(Collected data entries)
※ ※ ※
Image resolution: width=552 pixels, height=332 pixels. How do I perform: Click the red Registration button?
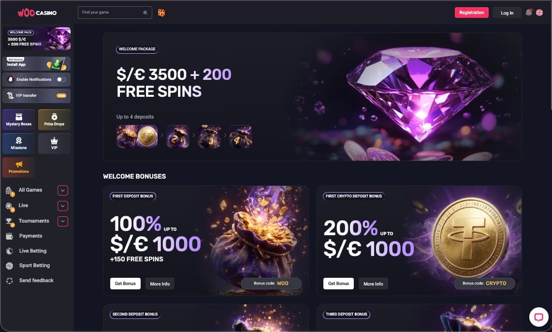(471, 13)
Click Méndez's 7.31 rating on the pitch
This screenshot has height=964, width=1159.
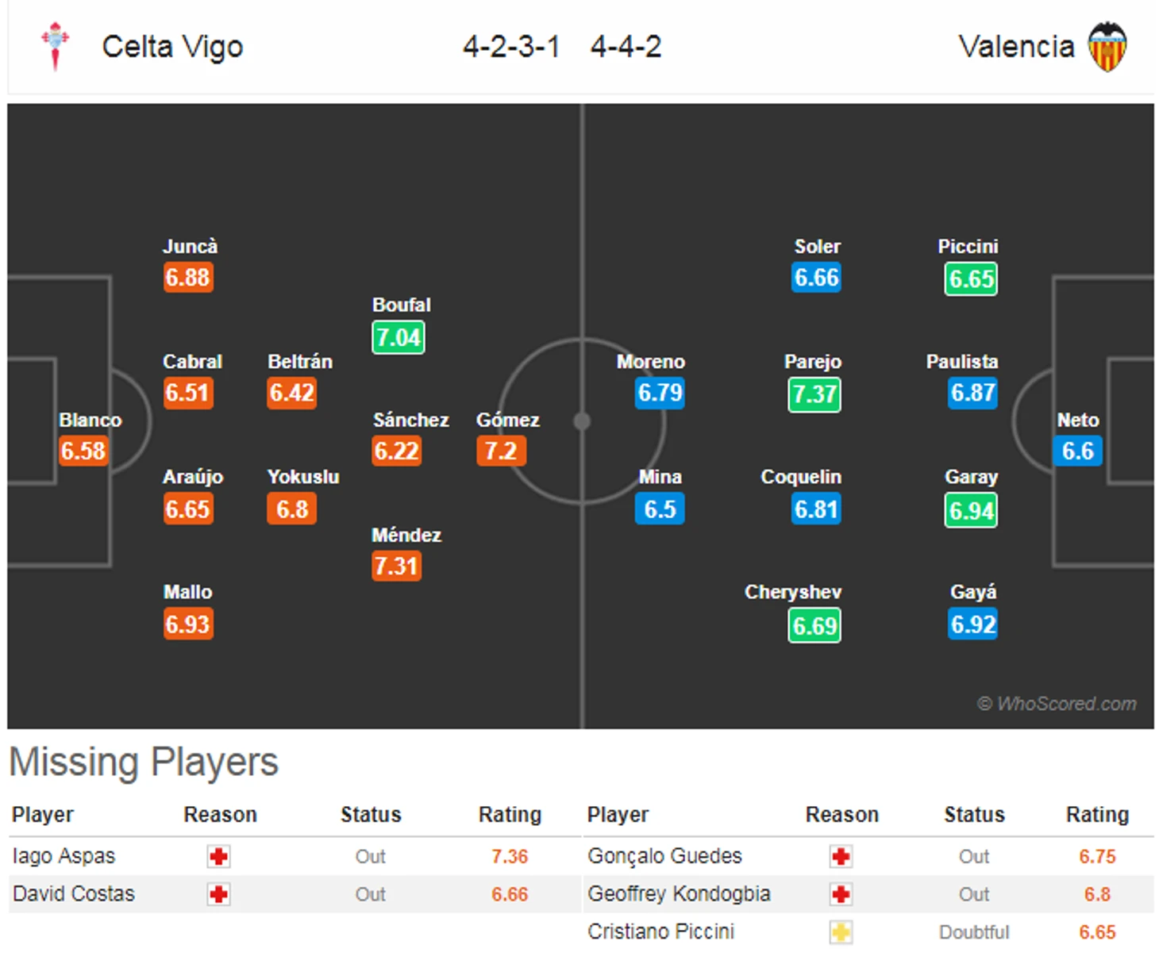click(396, 566)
※ ※ ※
**What is required:**
Print every line above exactly as given, but not the pictures.

**Written response:**
Image resolution: width=552 pixels, height=332 pixels. How do I perform: Click the red Registration button?
(471, 13)
Click Méndez's 7.31 rating on the pitch
This screenshot has height=964, width=1159.
click(396, 566)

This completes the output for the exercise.